Daniel e Tatiana Giotti estimam perda de 50% na produção deste ano, por outro lado, a qualidade da fruta deve ser alta

Contrariando o ditado popular, na agricultura nem sempre se colhe tudo aquilo que se planta. E os produtores de uva de Flores da Cunha que o digam. Reféns das condições climáticas, eles travam verdadeiras batalhas diárias contra estiagem, granizo, temporais e geadas, tudo isso movidos pelo amor à terra e, claro, sem perder a fé. 
Assim pode ser definido o dia a dia do agricultor florense Daniel Giotti, de 43 anos, que se orgulha em seguir a tradição herdada do pai e do avô. Ele possui parreirais na localidade de Santa Líbera e, ao lado da esposa, Tatiana Andréia Biazus Giotti, de 28 anos, dá continuidade à produção vitivinícola na propriedade familiar de pequeno porte. Seus pais, já idosos, ajudam como podem, e na hora da colheita o auxílio de parentes e a contratação de mais dois safristas costuma ser suficiente para dar conta do trabalho. “A gente começou no último dia 30, alguma coisa nós colhemos antes, mas muito pouco. Isso porque nós dependemos de funcionários e a maioria das vinícolas abriu a partir dessa segunda-feira para receber”, explica Giotti, acrescentando que a produção está um pouco atrasada em comparação aos últimos anos, especialmente no que diz respeito ao teor de açúcar da uva.

▸ Tarefas propostas:
• a. Redigite, no texto sobre os produtores de uva, tudo o que vai de "Assim pode ser" até "açúcar da uva.".
• b. Reescreva em forma de lista o parágrafo do texto sobre os produtores de uva que começa com "Assim pode ser definido", mantendo os fatos principais.

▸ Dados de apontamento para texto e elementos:
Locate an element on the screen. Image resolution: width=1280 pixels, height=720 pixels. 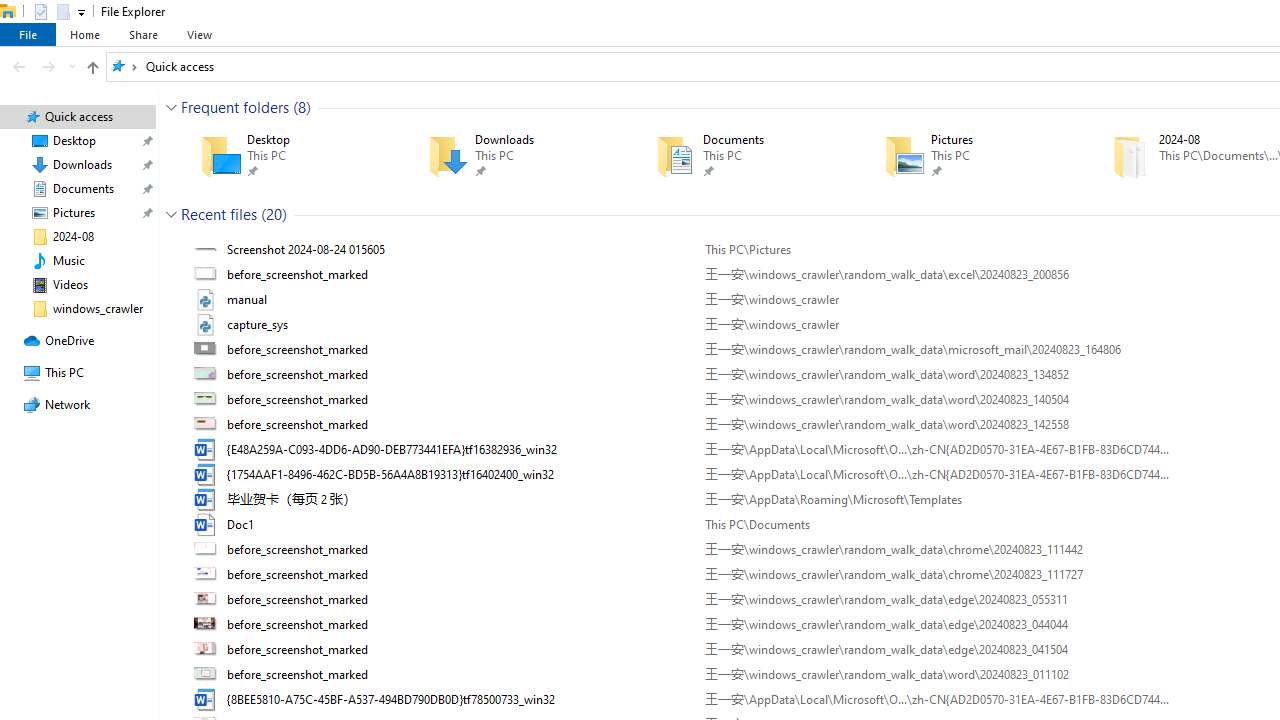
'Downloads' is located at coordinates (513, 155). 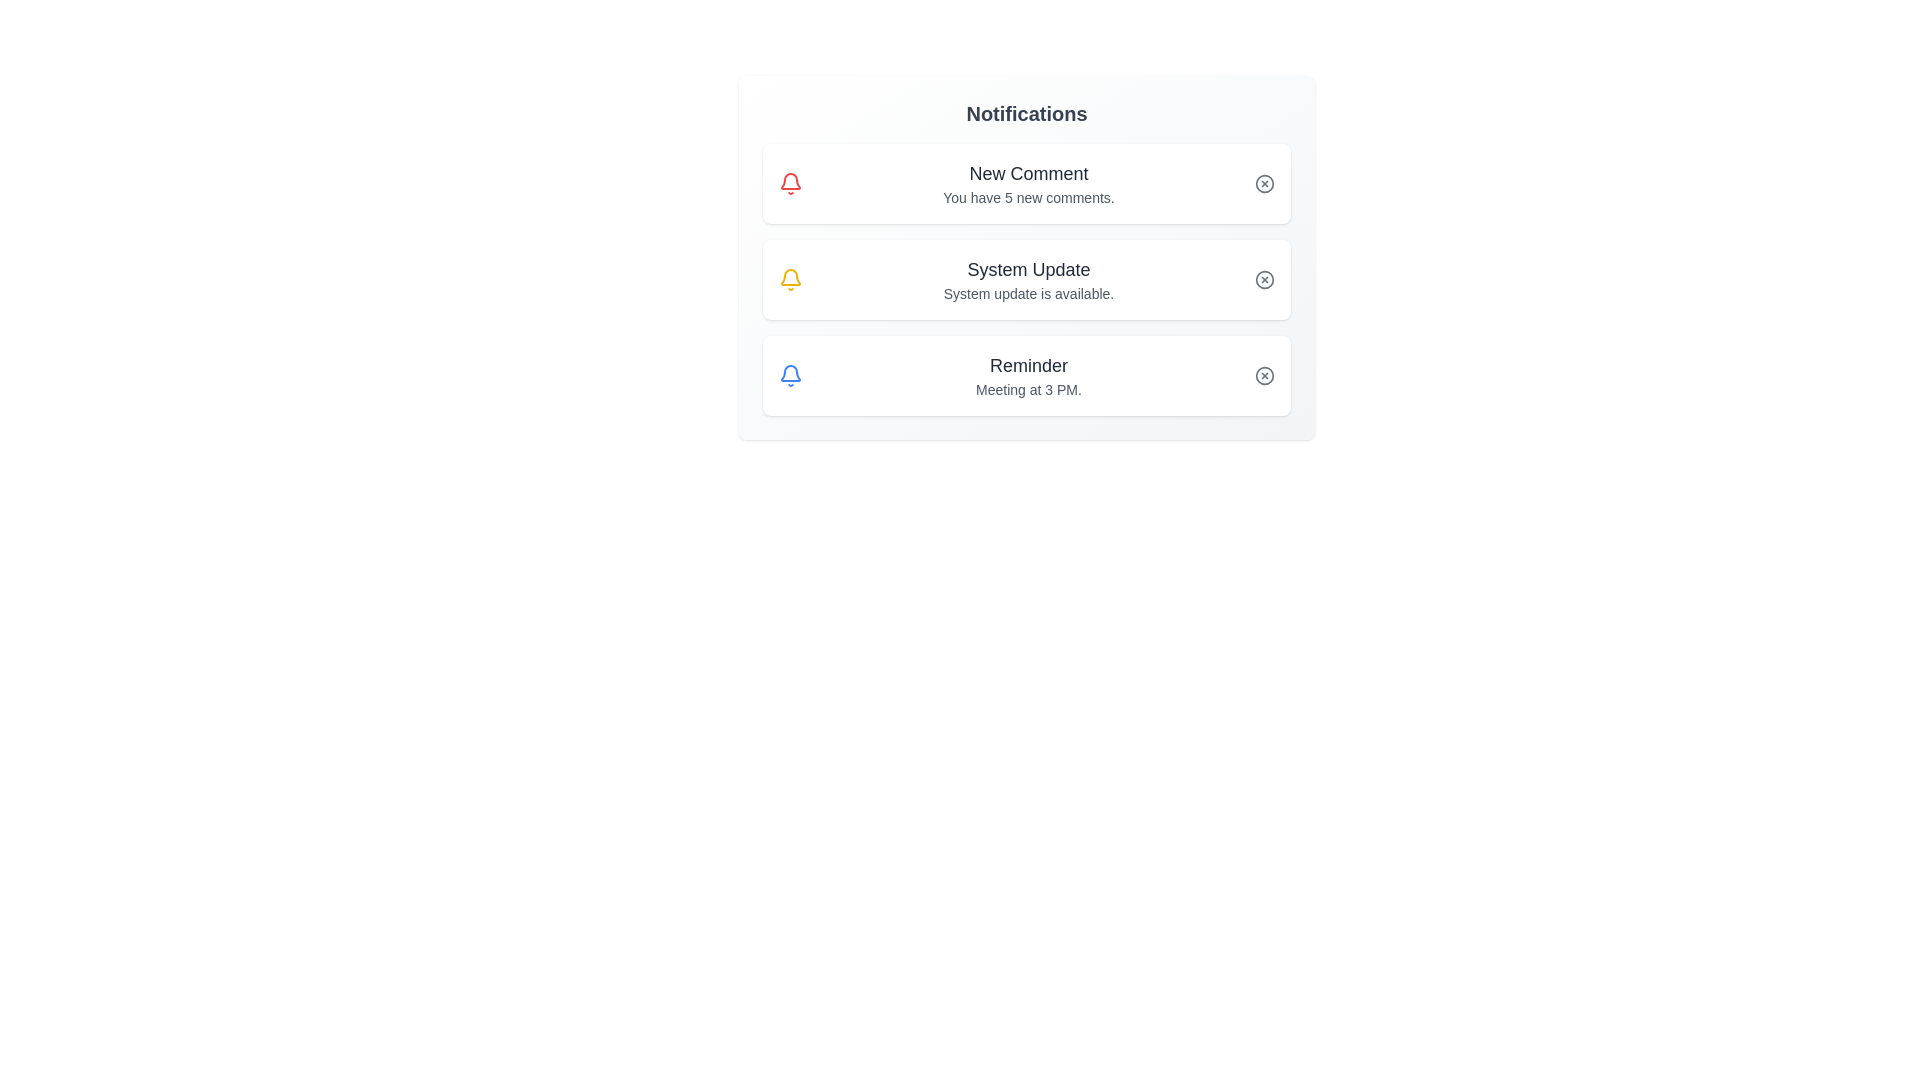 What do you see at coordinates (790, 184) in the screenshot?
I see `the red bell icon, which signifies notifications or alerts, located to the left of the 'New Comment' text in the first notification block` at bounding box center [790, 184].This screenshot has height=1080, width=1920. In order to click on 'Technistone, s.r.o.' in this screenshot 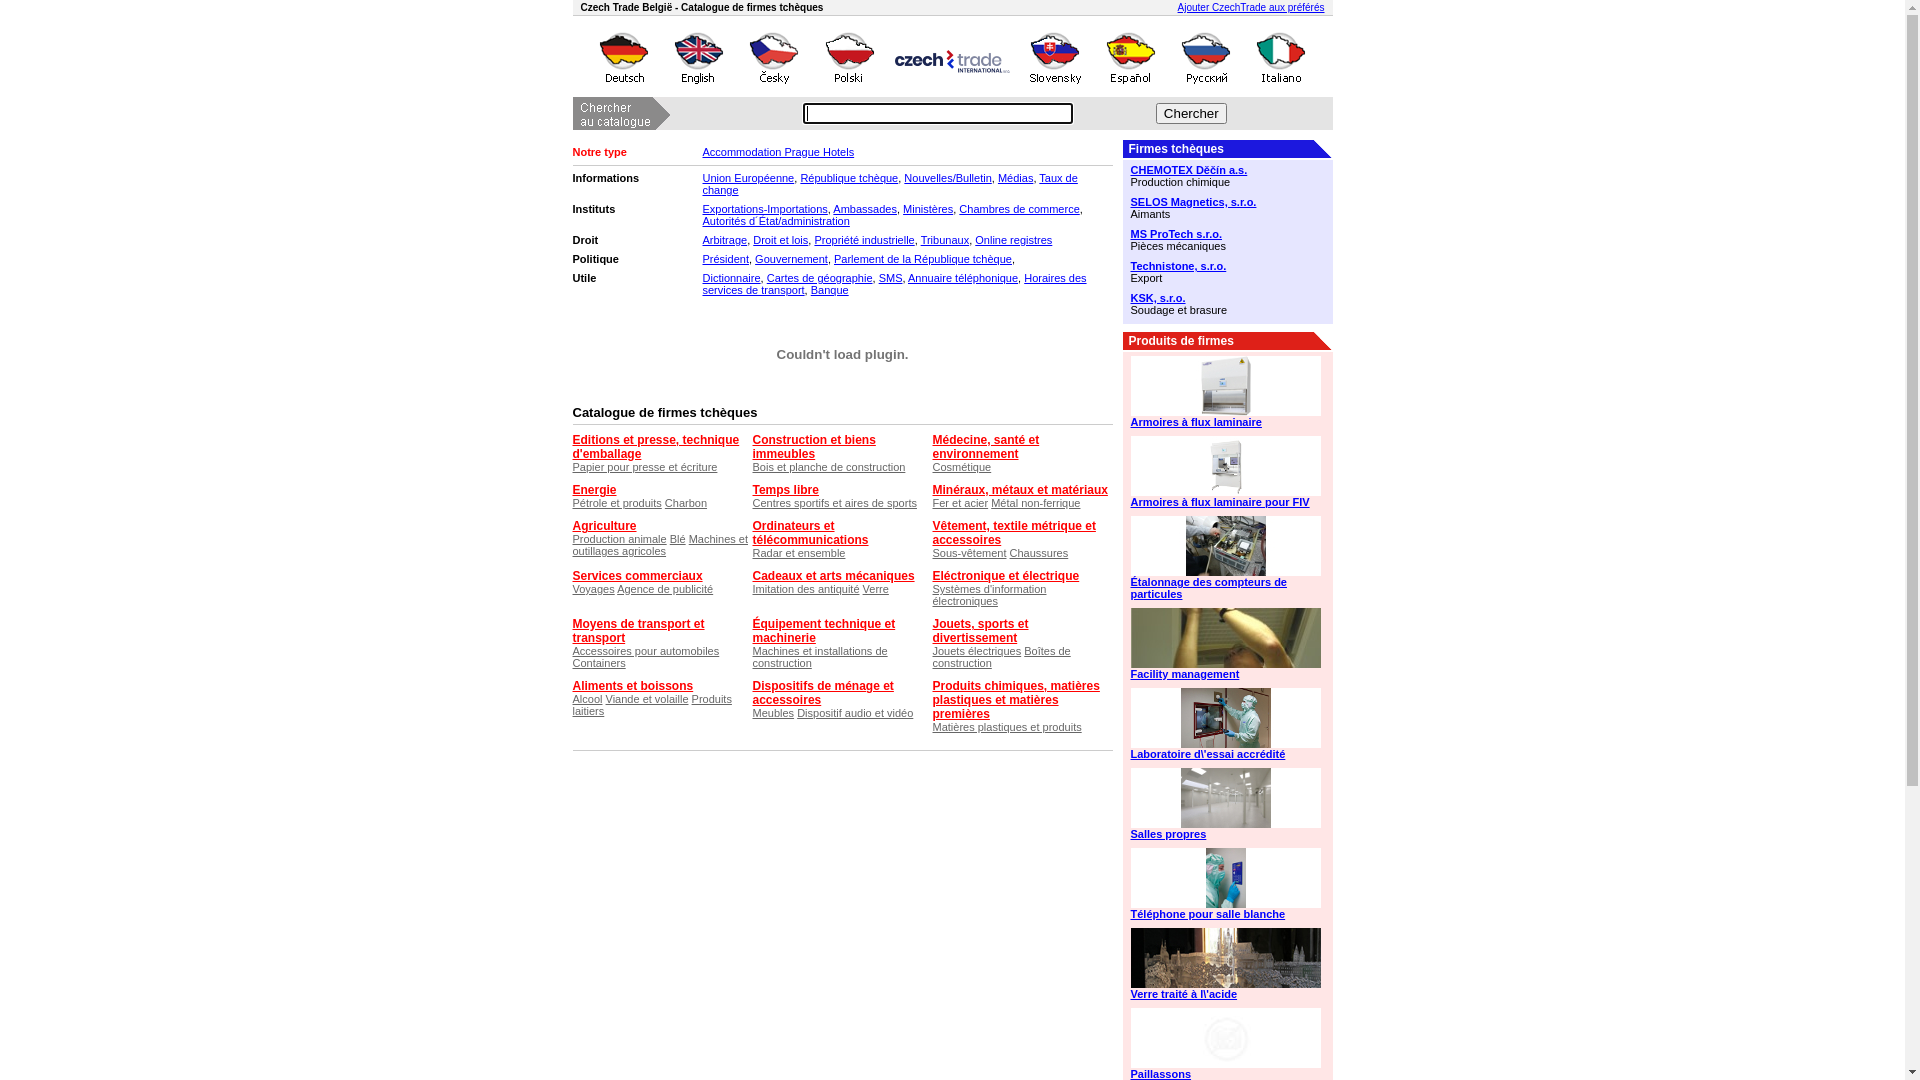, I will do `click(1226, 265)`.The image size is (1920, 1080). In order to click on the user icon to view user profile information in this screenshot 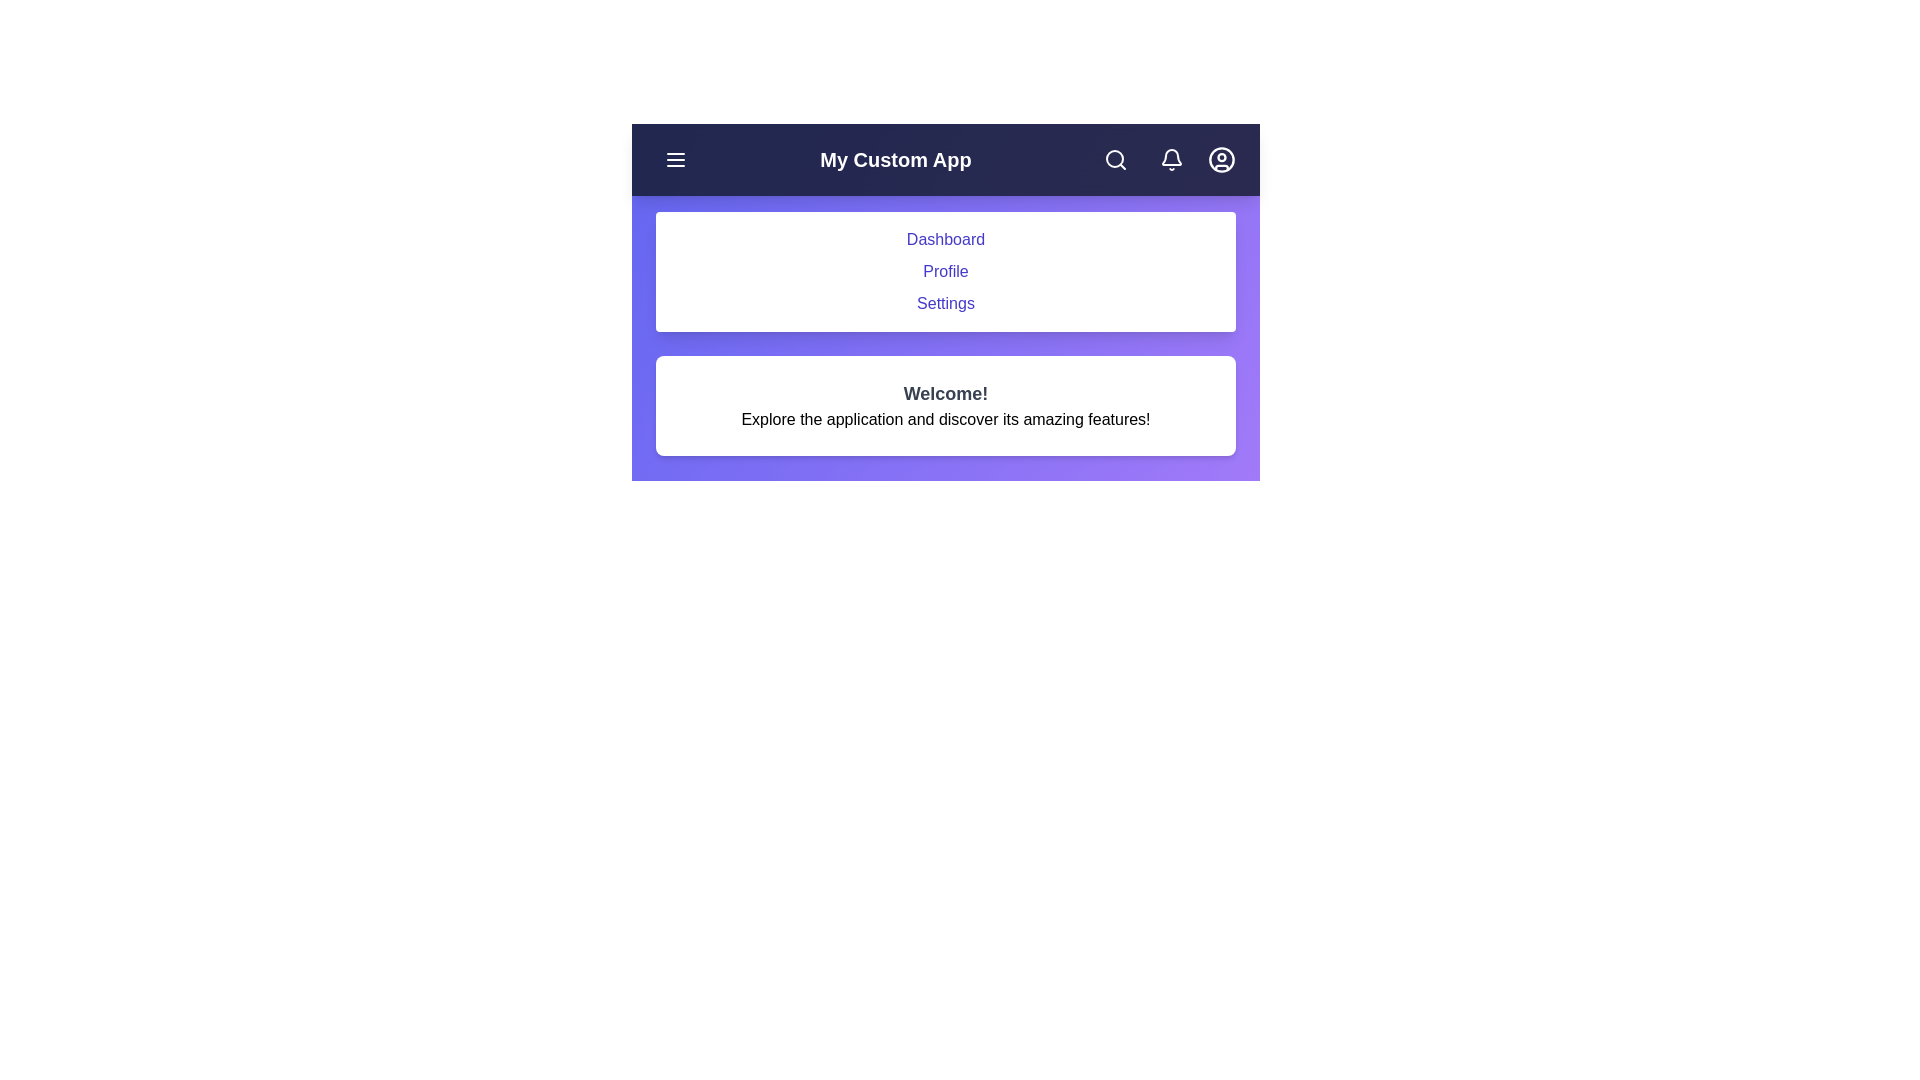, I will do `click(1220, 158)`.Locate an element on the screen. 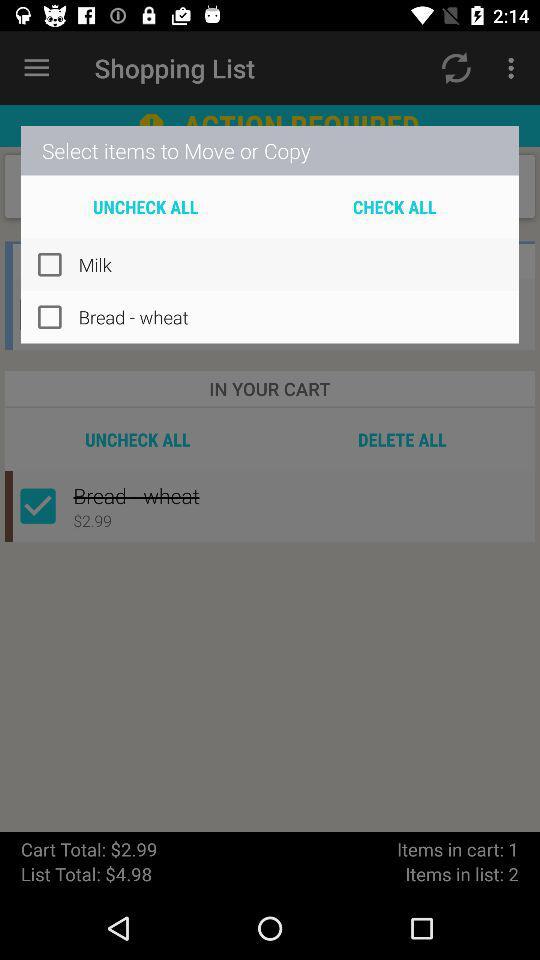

▸ Resultados por tarefa:
• a.
Assim pode ser definido o dia a dia do agricultor florense Daniel Giotti, de 43 anos, que se orgulha em seguir a tradição herdada do pai e do avô. Ele possui parreirais na localidade de Santa Líbera e, ao lado da esposa, Tatiana Andréia Biazus Giotti, de 28 anos, dá continuidade à produção vitivinícola na propriedade familiar de pequeno porte. Seus pais, já idosos, ajudam como podem, e na hora da colheita o auxílio de parentes e a contratação de mais dois safristas costuma ser suficiente para dar conta do trabalho. “A gente começou no último dia 30, alguma coisa nós colhemos antes, mas muito pouco. Isso porque nós dependemos de funcionários e a maioria das vinícolas abriu a partir dessa segunda-feira para receber”, explica Giotti, acrescentando que a produção está um pouco atrasada em comparação aos últimos anos, especialmente no que diz respeito ao teor de açúcar da uva.

• b.
- Daniel Giotti, agricultor florense de 43 anos, segue a tradição herdada do pai e do avô.
- Ele tem parreirais em Santa Líbera. Com a esposa, Tatiana Andréia Biazus Giotti, de 28 anos, mantém a produção vitivinícola na pequena propriedade familiar.
- Os pais, já idosos, ajudam como podem. Na colheita, contam com parentes e com dois safristas contratados.
- A colheita começou no dia 30. Antes disso, colheram muito pouco, porque dependem de funcionários e a maioria das vinícolas só abriu para receber a partir daquela segunda-feira.
- A produção está um pouco atrasada em relação aos últimos anos, sobretudo no teor de açúcar da uva.